A second group of drugs includes the anti-viral drugs. The pandemic HIV infections (AIDS) has introduced numerous new anti-viral drugs. Anti-viral drugs imitate the structure of nucleotides and compete for sites on replicating DNA. Most of these drugs stop the viral multiplication by preventing the virus from penetrating the host cell, transcription, and maturing. Interferon is an anti-viral protein produced by infected host cells, and initially interferon was predicted to be a drug with great use and promise. Other anti-viral drugs include acyclovir (purine compound used to treat herpes), ribavirin (quanine compound used in aerosol form to treat infections by RSV—respiratory syncytial virus), AZT or retrovir (thymine compound used to treat HIV), and amantadine used to prevent influenza-A infections especially in the elderly.
Since protozoa and yeast are eucaryotic, the drugs used to inhibit their growth are more likely to harm human tissues.
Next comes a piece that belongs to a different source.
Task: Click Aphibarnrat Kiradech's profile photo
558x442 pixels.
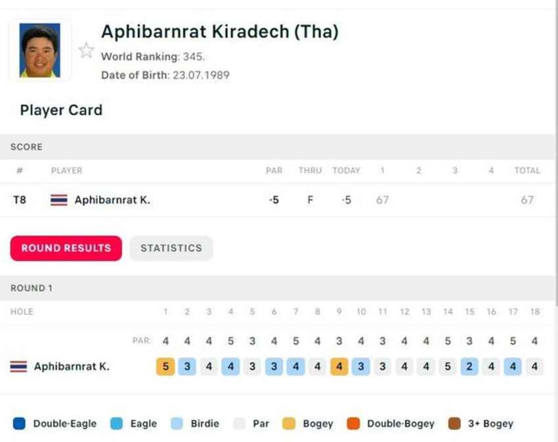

Amphotericin (used to treat systemic infections) and Nystatin (topical or roal drug developed in New York State and used to treat Candida infections) are two antifungal drugs that imitate the lipids in cell membranes. Griseofulvin is used in extreme cases of athlete's foot; cycloheximide is used to inhibit mildew on golf course greens; and compounds like vitavax, captan, carboxin, subdue, banrot, and trueban are antifungal drugs used in agronomy and horticulture. Among the most familiar anti-protozoal drugs are quinine (control malaria caused by Plasmodium), metronidazole or Flagyl (used to treat Giardia, Entamoeba, and Trichomonas), and dihydroemitine (used to induce vomiting or emesis to remove the protozoan).
Drugs used to treat helminth (worm) infections are developed to destroy the worm. Drugs that simply stop reproduction are usually not successful. Drugs like niclosamide (destroys the scolex of tapeworm so worm can not remain attached) and pyrantel (paralyzes the muscles of intestinal roundworms). Following treatment with these anti-helminth drugs, the adult worms are removed with the feces.